Mama Foundation for the Arts Preserves Gospel Music in an Evolving Industry

Dissatisfied with the music program at her performing arts high school in New York, Ahmaya Knoelle Higginson and her mother, Vy Higginsen, along with Cissy Houston, decided to create an alternative.

They started Gospel for Teens, a program within the Mama Foundation for the Arts, a nonprofit organization based in Harlem. Since 2006, Gospel for Teens has helped preserve gospel, jazz and R & B music by offering free vocal training to 1,400 students.

“‘Mama’ means to nourish, encourage and fine tune. ‘Foundation’ means to educate, experience and gain access to opportunity,” said Ms. Higginsen, who uses a variation of her family name, Higginson. She wrote the 1983 musical, “Mama, I Want to Sing!,” with her husband, Ken Wydro.

“We often have talent and no access or no outlet,” she said. “We are driven to make sure that our young people are seen and heard. I’m not promising you fame and fortune, but I’m promising that you’ll be seen and heard.”

But acclaim, along with opportunity, followed. The CBS news program “60 Minutes” featured the Gospel for Teens program in 2011. Its extension is called Vy Higginsen’s Sing Harlem Choir, and it is an advanced ensemble that has performed alongside an array of artists, including Madonna, Chance the Rapper and Ariana Grande. At the 2018 Grammy Awards, the choir performed with SZA.

Vy Higginsen, founder of the Mama Foundation for the Arts, singing along with the foundation’s Gospel for Teens choir as they rehearse for a show. The Mama Foundation is a non-profit based in Harlem that gives teens and young adults vocal training in gospel music. Ivan Armando Flores/NYT Institute

Every school semester, the Mama Foundation hosts auditions for students to become members of the Gospel for Teens program. The foundation, which was created in 1998, produces musicals and offers classes, workshops, and seminars to students in the Harlem community. In summers, the foundation hosts a singing boot camp.

David Moses was one of the earliest recruits to Gospel for Teens, spending several years in the program. He said his time there helped him blossom.
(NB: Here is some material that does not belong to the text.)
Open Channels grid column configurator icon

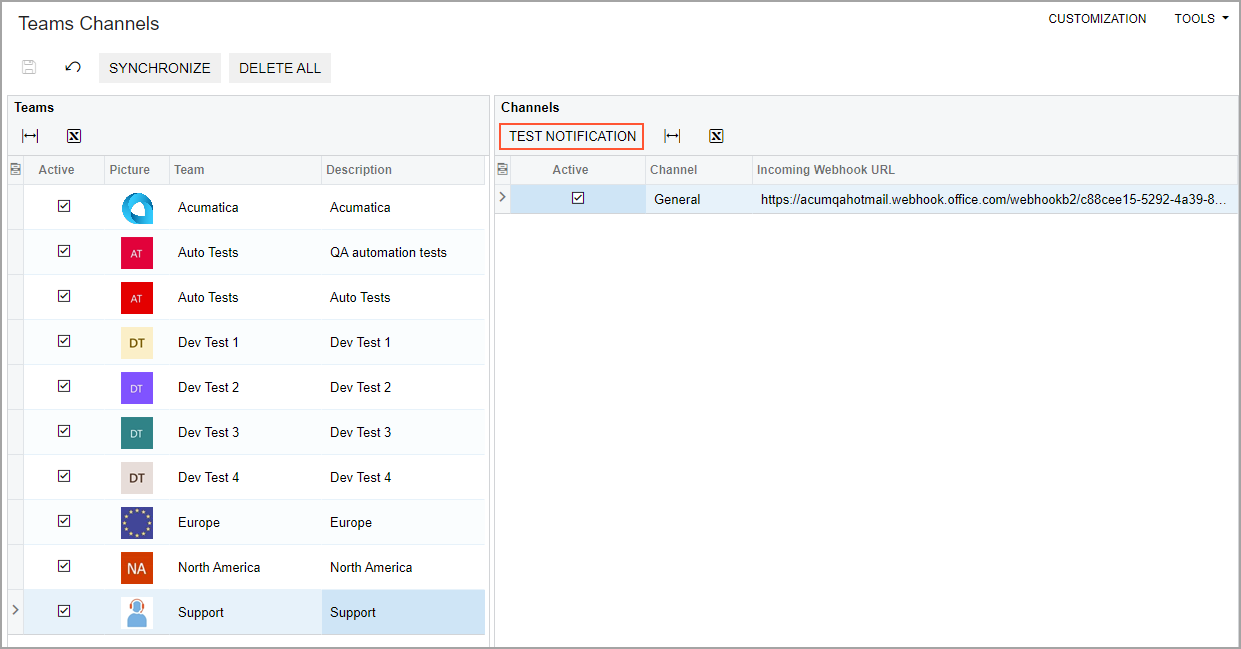(x=502, y=170)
“I was in music before the foundation. However, I was also an introverted kid growing up,” Mr. Moses said. “When I first started with them I wasn’t really putting myself out there. However, during my time with the Mama Foundation, I was able to come out of that shell that I was so trapped in.”

Today, Mr. Moses is a songwriter and said he has singles coming out this summer.
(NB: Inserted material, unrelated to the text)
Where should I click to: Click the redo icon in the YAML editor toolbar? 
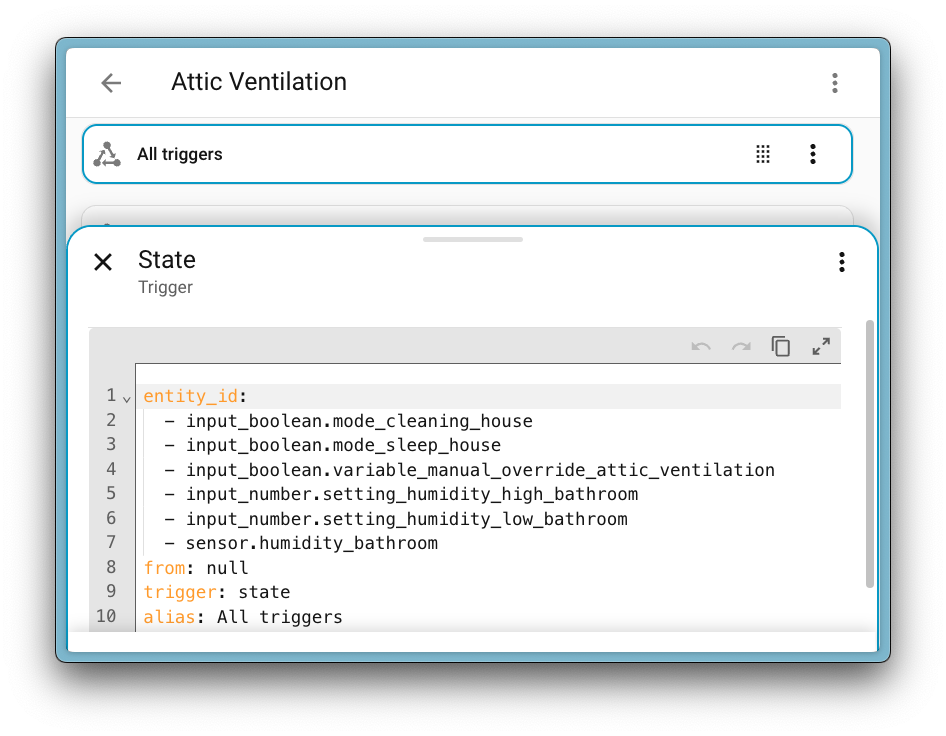click(740, 346)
Elijah Ahmad Lewis, the godson of Ms. Higginsen, grew up with music all around him in church and through his family members, who were in the industry. He then joined the Mama Foundation and pursued music as his profession.

He found success as a solo artist, playing Stevie Wonder in the Broadway musical “Motown the Musical,” and he sang and performed with Mr. Wonder.

Mr. Lewis returned to the Mama Foundation as an art director and co-director of the choirs, alongside Ahmaya Knoelle Higginson. He said he wanted to give back by helping mold the children in the program.

Ebony Spicer is part of that new generation. The 11-year-old said she joined Gospel for Teens after hearing about the auditions on the radio.

The Mama Foundation created a music curriculum, which involves students learning music by ear, in addition to methods Ms. Higginson said she learned in college and adapted for the foundation.

“After a couple of years we realized that music is really like medicine, because at first we were just trying to preserve the history because we knew the industry is changing,” she said. “And then we realized that we have an enrichment program on our hands.”

“It’s evolved to be a very comfortable place where these kids can come in and it’s something for them, and not for their parents. When they come in, there’s a different family other than theirs. Then they can sing it all out, that’s like a dream,” Ms. Higginson said.

Gospel for Teens, a choir within the Mama Foundation for the Arts, rehearsing before an upcoming show. Since its formation in 1998, the Mama Foundation in Harlem has offered vocal training and performance groups to teens and young adults. Ivan Armando Flores/NYT Institute

Amyah Wright, 16, another member of Gospel for Teens, said being a part of it allows her to “express herself” and “let everything go” after she enters the Harlem brownstone that is home to the organization. A fellow singer, Christopher Lane, 13, said the group is like a family.

For the last nine years, Vy Higginsen’s Sing Harlem Choir has inspired audiences at the Gospel Sunday Brunch, held weekly at Ginny’s Supper Club in the basement of the Red Rooster restaurant. The choir also performs at Whole Foods in Harlem on Thursdays.

One recent Sunday, Nikki Moore Samson was attending the Gospel Sunday Brunch with a friend, Dawn Mandeville, to celebrate Ms. Samson’s birthday.

“I didn’t even go to church today,” Ms. Samson said, “but I feel like I was at church.”

Ms. Mandeville said: “It gives me goose bumps. I have no words for the talent.”